Em 44 páginas, o documento apresenta relatos dos atingidos, aponta responsabilidades pelo crime socioambiental e propõe medidas de reparação e prevenção de futuras tragédias. Os dados foram apresentados pela advogada norte-americana Jeanne Mirer, presidente do Conselho Internacional de Direito do Trabalho e Associação Internacional de Juristas Democráticos. 

“O relatório tem duas grandes partes: primeiro são os depoimentos coletados e depois as descobertas e as recomendações que foram feitas a partir da escuta de relatos dos atingidos”, explica. 

O documento foi produzido pela Comissão Internacional Independente de Inquérito sobre o impacto do rompimento da barragem. Juristas da Itália, Canadá, México, África do Sul e Estados Unidos participaram do trabalho. 

“O relatório é dividido em quatro grandes aspectos: Justiça, Independência, Transparência e Dissuasão. Quando apontamos a responsabilidade da Vale, é preciso lembrar também da alemã Tüv Süd, que foi pressionada pela Vale”, pontua Jeanne.

Na visão da advogada, tem que haver respeito aos direitos humanos dos atingidos. “Quando falamos de justiça, quer dizer que todos os afetados pelo desastre têm que ser reconhecidos e reparados. Um dos nossos focos é o respeito aos direitos humanos”. 

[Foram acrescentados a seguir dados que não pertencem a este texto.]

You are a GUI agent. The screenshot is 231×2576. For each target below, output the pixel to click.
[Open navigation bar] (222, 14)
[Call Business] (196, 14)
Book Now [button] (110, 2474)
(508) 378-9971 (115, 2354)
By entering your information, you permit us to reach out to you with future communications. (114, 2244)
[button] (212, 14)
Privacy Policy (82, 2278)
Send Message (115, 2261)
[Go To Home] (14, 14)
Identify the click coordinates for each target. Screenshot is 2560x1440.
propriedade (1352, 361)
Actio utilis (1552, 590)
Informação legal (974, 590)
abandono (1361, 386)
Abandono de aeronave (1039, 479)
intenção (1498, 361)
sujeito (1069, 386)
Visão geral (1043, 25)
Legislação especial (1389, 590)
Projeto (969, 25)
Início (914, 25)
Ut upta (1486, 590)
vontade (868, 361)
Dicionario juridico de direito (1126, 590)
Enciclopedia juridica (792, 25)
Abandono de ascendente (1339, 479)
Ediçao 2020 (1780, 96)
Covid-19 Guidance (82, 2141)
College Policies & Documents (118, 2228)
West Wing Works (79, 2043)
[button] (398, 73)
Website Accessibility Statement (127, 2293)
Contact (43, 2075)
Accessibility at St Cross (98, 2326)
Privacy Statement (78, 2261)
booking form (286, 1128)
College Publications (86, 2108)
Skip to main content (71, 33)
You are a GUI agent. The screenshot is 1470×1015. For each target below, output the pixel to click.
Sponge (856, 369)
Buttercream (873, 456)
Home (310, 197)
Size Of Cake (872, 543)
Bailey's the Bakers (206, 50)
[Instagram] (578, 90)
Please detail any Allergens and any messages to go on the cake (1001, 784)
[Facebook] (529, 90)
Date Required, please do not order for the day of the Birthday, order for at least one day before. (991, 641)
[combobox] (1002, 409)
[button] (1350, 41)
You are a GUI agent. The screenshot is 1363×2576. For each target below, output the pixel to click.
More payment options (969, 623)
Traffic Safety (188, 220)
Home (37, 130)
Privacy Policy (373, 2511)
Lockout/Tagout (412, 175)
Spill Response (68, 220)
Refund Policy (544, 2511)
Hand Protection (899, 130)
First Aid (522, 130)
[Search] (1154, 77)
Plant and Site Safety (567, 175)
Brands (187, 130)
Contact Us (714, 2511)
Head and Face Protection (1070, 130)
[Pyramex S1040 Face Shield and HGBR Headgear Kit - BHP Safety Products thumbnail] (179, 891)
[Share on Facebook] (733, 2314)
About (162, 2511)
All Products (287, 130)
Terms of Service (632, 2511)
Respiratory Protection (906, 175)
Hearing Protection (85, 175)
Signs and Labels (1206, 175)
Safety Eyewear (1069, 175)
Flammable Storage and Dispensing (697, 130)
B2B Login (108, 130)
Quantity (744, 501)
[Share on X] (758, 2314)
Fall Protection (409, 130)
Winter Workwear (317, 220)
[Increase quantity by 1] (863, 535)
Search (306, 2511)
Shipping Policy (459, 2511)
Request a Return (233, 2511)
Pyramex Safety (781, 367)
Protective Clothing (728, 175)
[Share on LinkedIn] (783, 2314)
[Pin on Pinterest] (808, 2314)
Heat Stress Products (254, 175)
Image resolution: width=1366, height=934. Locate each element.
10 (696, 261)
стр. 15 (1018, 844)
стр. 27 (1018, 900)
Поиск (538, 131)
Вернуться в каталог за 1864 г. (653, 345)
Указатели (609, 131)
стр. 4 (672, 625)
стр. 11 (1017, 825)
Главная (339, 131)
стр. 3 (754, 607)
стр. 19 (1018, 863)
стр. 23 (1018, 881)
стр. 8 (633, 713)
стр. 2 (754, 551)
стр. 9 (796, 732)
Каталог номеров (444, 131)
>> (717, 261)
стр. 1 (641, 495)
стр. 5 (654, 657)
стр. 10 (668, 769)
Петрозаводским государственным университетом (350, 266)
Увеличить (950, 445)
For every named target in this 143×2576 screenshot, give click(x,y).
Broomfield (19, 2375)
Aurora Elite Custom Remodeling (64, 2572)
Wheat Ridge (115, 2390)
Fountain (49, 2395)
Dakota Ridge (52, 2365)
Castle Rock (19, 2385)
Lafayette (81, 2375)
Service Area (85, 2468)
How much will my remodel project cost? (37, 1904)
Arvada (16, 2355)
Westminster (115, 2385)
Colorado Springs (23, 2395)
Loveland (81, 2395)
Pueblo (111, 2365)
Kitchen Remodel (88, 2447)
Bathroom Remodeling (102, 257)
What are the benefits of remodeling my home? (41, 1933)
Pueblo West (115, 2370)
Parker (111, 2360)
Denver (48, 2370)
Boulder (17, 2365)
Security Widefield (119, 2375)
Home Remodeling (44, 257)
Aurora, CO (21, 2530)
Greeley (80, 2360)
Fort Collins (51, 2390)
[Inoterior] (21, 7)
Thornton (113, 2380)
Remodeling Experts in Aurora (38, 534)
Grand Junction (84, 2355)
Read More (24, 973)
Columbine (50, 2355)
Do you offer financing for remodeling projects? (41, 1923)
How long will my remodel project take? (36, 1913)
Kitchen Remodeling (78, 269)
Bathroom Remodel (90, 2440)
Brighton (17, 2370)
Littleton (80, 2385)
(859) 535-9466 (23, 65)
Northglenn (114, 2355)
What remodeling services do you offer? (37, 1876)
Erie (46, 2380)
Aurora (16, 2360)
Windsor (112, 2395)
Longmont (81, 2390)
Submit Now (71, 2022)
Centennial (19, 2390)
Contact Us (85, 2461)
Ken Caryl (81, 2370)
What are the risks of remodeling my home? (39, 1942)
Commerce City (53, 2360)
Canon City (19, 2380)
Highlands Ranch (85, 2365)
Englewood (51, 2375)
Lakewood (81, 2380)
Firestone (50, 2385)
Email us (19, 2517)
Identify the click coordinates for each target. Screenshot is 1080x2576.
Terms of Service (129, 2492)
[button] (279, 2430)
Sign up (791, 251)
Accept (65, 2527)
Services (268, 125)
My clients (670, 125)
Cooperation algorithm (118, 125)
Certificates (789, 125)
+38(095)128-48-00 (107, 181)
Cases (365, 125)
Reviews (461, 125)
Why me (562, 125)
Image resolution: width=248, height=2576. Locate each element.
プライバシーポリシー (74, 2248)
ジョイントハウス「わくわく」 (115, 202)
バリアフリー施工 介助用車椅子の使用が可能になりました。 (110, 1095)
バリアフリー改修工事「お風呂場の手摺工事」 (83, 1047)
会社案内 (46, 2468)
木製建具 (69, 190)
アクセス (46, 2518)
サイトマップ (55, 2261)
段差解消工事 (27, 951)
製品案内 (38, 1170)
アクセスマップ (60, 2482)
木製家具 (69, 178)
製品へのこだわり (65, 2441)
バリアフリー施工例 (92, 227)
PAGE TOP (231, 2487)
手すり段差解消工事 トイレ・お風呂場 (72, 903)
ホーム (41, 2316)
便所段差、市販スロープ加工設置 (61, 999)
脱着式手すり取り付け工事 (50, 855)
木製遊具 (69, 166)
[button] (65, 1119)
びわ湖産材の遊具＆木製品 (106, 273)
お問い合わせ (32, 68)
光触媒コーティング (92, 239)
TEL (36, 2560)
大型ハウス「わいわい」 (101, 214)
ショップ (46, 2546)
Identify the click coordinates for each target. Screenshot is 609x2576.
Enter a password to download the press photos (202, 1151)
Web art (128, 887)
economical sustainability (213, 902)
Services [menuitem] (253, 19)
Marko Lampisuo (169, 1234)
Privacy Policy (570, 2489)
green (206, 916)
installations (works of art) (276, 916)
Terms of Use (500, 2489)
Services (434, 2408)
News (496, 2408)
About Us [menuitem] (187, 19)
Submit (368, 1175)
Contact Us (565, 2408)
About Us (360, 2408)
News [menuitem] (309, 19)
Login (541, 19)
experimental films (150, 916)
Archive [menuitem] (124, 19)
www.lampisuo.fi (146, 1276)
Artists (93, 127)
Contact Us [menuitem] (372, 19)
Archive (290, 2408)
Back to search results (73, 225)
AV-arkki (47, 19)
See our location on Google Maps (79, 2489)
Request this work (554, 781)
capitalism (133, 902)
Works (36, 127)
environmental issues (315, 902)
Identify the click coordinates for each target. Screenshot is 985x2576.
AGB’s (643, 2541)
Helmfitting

A comissão pede também que as ações de reparação sejam feitas de forma independente. “O que queremos dizer com independência é que a Vale não pode ser controladora das ações que vão ser tomadas, como acontece em Mariana (na região Central de Minas), onde foi criada uma fundação, a Renova, que lida com todas as questões”.  

Vale

A Vale disse em nota que “considera fundamental que haja uma conclusão pericial, técnica e científica sobre as causas do rompimento da barragem B1 antes que sejam apontadas responsabilidades”. A mineradora ressalta que coopera ativamente com as investigações conduzidas pela força-tarefa, pelos comitês internos independentes e pelas comissões parlamentares, apresentando os documentos e informações solicitados.